Entries from a dataset
**********

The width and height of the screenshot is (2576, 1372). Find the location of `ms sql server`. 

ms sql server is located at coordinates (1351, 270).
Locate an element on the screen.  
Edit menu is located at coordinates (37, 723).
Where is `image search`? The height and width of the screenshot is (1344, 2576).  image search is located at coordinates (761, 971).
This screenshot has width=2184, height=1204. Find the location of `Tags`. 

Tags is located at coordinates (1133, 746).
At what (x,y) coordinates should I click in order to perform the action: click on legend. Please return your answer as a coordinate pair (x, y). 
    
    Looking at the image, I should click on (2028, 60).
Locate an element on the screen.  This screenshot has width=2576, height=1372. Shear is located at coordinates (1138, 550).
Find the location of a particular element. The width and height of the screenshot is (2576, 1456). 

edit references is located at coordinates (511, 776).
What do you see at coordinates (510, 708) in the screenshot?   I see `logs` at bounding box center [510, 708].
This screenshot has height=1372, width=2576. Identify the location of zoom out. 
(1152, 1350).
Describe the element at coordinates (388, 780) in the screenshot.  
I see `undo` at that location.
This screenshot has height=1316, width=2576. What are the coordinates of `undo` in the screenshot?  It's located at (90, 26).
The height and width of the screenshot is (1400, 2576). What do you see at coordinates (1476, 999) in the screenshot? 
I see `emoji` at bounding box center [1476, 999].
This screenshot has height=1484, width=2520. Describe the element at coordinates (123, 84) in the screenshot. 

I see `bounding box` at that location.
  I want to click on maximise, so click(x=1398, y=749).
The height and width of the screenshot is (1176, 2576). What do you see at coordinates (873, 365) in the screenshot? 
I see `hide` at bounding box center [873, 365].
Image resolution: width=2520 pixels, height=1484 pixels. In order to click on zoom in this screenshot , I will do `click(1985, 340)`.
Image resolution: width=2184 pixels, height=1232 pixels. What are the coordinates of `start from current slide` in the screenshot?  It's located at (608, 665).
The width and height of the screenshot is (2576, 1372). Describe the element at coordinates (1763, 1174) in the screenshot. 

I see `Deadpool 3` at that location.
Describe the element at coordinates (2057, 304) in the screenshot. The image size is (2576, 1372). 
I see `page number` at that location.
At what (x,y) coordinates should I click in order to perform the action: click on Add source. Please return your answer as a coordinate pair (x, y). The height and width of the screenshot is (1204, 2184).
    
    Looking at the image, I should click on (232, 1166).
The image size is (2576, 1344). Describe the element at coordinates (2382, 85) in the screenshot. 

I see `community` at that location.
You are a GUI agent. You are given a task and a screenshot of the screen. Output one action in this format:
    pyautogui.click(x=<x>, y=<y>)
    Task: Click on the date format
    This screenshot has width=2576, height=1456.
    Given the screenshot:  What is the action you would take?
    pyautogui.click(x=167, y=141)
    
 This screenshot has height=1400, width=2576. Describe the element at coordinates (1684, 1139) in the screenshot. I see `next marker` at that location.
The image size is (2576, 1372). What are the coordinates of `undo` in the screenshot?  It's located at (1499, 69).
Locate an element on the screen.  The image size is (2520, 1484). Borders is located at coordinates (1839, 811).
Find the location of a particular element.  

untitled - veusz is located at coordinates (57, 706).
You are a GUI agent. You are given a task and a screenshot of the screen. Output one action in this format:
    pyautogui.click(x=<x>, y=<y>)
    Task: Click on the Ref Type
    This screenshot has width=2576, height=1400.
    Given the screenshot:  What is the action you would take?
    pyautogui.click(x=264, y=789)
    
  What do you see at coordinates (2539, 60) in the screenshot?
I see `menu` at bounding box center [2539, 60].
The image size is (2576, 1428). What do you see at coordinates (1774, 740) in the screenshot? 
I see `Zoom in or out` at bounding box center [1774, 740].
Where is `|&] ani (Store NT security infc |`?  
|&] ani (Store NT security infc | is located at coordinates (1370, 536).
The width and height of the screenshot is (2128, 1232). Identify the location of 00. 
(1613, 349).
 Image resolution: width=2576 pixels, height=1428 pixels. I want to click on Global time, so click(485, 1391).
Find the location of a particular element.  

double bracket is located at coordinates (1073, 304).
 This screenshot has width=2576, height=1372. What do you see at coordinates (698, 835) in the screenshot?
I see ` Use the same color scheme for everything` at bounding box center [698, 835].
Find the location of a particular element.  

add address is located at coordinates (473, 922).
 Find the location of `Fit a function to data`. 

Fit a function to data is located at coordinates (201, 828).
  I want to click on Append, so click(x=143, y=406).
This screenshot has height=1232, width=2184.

**********

To do. Rewrite the stretch of data that starts with the line containing "The image size is (2576, 1372). What" and ends with the line containing "center [2539, 60]." as a numbered list, one item per line, skipping blank lines and including nothing outside that stretch.

Response to this exercise.
1. The image size is (2576, 1372). What are the coordinates of `undo` in the screenshot?  It's located at (1499, 69).
2. Locate an element on the screen.  The image size is (2520, 1484). Borders is located at coordinates (1839, 811).
3. Find the location of a particular element.  
4. untitled - veusz is located at coordinates (57, 706).
5. You are a GUI agent. You are given a task and a screenshot of the screen. Output one action in this format:
6.     pyautogui.click(x=<x>, y=<y>)
7.     Task: Click on the Ref Type
8.     This screenshot has width=2576, height=1400.
9.     Given the screenshot:  What is the action you would take?
10.     pyautogui.click(x=264, y=789)
11.   What do you see at coordinates (2539, 60) in the screenshot?
12. I see `menu` at bounding box center [2539, 60].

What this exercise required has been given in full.